Did kudzu detect the network card and offer to configure it on the first 
reboot after install? 

I'll look at adding more complete network setup to the installer, if 
necessary.

> 3. Further, ping has been demonstrating some, er, interesting
> qualities. I can ping the testbed 486 from the main computer, but from
> the testbed cannot ping the main computer, nor the SparcStation.
> However, if I do a ``ping -b 192.168.1.255" (my LAN is on the
> 192.168.1.0 subnet), the testbed can ping all of the other computers.

See above. 

> 4. The following is an nmap probe of the 486 from my main computer:
>
> Starting nmap V. 2.53 by fyodor at insecure.org ( www.insecure.org/nmap/ )
> Interesting ports on zander (192.168.1.101):
> (The 1519 ports scanned but not shown below are in state: closed)
> Port       State       Service
> 22/tcp     open        ssh
> 111/tcp    open        sunrpc
> 827/tcp    open        unknown
> 2048/tcp   open        dls-monitor
>
> Nmap run completed -- 1 IP address (1 host up) scanned in 1 second
>
> (I have enabled nfs by running ``/sbin/service nfs start"; the relevant
> script in /etc/init.d doesn't appear to properly start it.)

Have you manually installed the xinetd package, and is portmap configured 
to start at boot time?
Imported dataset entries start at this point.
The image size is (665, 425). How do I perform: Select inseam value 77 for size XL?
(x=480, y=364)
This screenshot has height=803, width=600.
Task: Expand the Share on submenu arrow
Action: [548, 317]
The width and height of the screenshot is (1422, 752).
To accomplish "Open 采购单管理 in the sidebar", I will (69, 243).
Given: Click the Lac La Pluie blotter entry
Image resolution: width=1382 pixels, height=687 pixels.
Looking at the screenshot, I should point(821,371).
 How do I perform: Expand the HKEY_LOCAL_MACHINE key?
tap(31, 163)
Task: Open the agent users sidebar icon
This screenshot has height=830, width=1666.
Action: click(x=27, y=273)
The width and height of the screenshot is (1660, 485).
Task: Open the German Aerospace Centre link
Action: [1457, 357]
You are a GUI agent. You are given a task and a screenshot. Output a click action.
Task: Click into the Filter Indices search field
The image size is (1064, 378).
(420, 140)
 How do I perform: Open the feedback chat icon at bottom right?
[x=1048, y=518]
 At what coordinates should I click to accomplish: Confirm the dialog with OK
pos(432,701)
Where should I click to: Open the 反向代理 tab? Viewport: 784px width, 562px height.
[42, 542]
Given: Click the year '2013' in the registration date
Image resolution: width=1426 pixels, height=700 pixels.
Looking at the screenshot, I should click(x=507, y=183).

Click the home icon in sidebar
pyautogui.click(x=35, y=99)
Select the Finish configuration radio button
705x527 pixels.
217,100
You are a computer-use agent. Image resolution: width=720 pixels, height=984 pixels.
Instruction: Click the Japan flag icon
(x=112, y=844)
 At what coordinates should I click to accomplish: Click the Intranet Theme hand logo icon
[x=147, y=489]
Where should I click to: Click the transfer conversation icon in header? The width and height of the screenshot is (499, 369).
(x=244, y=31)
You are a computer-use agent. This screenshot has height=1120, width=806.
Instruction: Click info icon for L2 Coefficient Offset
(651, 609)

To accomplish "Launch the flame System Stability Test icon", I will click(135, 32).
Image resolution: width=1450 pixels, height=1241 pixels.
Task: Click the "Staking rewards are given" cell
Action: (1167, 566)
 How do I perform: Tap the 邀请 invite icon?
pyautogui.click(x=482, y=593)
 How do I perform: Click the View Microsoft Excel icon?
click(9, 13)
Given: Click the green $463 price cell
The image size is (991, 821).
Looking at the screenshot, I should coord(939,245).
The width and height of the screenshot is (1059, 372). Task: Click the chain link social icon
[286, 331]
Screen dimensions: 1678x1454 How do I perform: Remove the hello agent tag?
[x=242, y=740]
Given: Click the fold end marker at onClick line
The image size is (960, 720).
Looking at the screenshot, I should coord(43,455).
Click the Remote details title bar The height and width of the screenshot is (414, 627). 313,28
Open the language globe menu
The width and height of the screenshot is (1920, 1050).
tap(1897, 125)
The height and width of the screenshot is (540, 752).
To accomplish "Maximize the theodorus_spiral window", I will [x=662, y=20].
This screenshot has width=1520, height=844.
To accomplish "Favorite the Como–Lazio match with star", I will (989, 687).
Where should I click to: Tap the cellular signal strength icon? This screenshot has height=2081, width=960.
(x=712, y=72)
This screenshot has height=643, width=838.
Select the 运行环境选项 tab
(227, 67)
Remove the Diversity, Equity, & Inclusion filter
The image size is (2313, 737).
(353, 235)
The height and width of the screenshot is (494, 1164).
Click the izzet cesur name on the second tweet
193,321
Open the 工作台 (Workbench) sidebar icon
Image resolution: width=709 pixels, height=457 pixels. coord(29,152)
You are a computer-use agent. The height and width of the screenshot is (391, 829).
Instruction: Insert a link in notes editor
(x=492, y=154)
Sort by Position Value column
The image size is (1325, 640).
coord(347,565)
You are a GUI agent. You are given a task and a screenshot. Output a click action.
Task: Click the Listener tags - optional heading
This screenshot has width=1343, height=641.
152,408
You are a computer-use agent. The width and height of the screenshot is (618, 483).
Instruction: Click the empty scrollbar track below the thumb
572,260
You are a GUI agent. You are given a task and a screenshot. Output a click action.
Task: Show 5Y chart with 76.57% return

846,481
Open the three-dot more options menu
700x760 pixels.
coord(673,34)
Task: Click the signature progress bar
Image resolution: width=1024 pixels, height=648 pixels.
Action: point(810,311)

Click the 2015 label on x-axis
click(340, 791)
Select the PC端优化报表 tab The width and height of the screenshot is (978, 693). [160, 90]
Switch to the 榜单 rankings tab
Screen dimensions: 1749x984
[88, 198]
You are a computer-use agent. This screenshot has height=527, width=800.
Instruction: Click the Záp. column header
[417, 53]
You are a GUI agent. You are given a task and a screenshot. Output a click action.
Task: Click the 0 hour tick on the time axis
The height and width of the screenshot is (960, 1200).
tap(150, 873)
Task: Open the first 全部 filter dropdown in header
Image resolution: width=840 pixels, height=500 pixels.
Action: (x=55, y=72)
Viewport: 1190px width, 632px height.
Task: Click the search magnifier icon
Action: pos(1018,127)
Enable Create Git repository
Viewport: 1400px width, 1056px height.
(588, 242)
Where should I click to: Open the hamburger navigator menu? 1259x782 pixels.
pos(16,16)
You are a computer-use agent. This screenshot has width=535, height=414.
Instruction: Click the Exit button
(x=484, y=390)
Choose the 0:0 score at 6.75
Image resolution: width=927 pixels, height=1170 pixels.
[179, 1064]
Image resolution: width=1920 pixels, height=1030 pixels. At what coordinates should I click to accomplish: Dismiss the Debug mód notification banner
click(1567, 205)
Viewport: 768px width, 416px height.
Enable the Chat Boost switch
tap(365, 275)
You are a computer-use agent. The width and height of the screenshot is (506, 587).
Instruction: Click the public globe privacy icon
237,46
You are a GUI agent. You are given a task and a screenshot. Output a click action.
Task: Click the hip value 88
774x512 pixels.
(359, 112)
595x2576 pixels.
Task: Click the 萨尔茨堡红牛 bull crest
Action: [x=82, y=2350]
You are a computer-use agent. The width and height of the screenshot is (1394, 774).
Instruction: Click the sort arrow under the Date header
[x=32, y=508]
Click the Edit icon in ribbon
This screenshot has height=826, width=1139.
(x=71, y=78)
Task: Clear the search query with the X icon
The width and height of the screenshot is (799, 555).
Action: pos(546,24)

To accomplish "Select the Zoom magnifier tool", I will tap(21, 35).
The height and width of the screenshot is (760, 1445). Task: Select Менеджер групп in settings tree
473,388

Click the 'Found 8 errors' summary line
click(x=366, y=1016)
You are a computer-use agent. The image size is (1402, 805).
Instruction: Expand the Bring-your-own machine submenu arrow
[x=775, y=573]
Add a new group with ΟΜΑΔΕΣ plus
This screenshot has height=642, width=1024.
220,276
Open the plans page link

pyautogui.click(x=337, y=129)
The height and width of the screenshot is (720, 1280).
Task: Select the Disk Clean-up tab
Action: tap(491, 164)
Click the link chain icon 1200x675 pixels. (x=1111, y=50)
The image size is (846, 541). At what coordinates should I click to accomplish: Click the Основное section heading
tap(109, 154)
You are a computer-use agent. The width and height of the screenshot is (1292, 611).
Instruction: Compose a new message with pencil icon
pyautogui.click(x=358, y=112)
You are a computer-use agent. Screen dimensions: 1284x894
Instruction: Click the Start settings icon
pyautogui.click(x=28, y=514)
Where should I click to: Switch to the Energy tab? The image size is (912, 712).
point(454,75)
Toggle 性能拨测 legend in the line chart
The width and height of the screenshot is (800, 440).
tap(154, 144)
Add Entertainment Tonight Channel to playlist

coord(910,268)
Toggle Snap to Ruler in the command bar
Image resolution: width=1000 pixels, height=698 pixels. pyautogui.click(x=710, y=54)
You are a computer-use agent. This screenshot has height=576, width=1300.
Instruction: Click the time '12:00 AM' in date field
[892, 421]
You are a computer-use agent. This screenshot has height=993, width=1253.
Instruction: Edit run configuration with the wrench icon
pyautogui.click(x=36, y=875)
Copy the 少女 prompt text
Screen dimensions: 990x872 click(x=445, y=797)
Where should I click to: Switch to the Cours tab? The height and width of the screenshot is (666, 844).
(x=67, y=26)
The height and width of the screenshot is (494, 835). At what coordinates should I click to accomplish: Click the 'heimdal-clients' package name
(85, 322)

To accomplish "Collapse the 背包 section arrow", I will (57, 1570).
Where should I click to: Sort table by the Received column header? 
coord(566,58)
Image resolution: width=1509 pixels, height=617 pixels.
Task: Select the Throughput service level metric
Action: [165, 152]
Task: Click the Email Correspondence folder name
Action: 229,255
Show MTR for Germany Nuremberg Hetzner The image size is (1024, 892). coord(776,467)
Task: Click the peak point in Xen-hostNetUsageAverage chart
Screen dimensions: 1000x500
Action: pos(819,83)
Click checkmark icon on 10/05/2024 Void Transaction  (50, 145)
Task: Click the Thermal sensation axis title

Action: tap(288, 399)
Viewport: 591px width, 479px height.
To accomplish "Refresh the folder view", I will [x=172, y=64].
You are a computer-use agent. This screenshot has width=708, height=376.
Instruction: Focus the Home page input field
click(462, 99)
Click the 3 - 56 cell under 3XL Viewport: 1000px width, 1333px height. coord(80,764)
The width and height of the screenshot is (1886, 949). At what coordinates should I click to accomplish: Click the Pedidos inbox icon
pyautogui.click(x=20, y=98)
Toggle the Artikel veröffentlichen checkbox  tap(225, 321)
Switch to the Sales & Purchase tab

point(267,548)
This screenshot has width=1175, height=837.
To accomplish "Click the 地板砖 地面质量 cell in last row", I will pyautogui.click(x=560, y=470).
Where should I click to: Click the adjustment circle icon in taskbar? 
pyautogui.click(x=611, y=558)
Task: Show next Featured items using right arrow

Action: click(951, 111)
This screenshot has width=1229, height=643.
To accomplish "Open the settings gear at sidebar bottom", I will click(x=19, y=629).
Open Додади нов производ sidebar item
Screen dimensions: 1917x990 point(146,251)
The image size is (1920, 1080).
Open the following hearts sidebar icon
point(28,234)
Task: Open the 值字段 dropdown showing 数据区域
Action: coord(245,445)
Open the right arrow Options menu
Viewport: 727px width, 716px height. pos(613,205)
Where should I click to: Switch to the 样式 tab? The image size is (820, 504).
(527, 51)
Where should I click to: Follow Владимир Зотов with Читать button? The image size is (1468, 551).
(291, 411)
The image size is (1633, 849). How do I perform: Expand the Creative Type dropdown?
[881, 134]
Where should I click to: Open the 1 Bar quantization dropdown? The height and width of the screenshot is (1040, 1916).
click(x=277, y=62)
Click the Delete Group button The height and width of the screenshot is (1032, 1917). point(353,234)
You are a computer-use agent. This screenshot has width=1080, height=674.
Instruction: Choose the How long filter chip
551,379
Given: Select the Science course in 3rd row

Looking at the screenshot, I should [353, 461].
The /etc/init.d script should work, as that is the 
same script called by 'service nfs start'. I'll have to look into this 
more.

> Although sendmail was installed by default, neither port 25 or 110
> (the assigned SMTP & POP ports) are visible. However, sendmail *is*
> running:

By default, Red Hat's sendmail listens on only 127.0.0.1. To change it, 
you have to edit /etc/mail/sendmail.mc, adjust (or comment out) the 
DAEMON_OPTIONS line, and regenerate /etc/sendmail.cf using mc.
For example:
In /etc/mail/sendmail.mc,
Change "DAEMON_OPTIONS(`Port=smtp,Addr=127.0.0.1, Name=MTA')"
to:
"dnl DAEMON_OPTIONS(`Port=smtp,Addr=127.0.0.1, Name=MTA')"
then:
'm4 /etc/mail/sendmail.mc > /etc/sendmail.cf'

> 5. Lastly, running nfs has some interesting problems. While I admit
> that I'm not an nfs guru (I only started making this function work
> a week ago), I'm having problems mounting mounting directories under
> the / filesystem. I suspect this is because the testbed computer is not
> opening transient ports (I can supply log entries if someone
> wants to challenge my nfs configuratin skils). What makes this even
> more puzzling is the fact I can successfully mount any removable disk
> -- /mnt/floppy, /mnt/floppy1 (the 5-1/4 inch floppy drive), &
> /mnt/cdrom -- via nfs. (I entertained myself by taking an iso file on
> the nfs-mounted cdrom drive & burning it to a cdrom on my main
> computer. The iso image works quite nicely.)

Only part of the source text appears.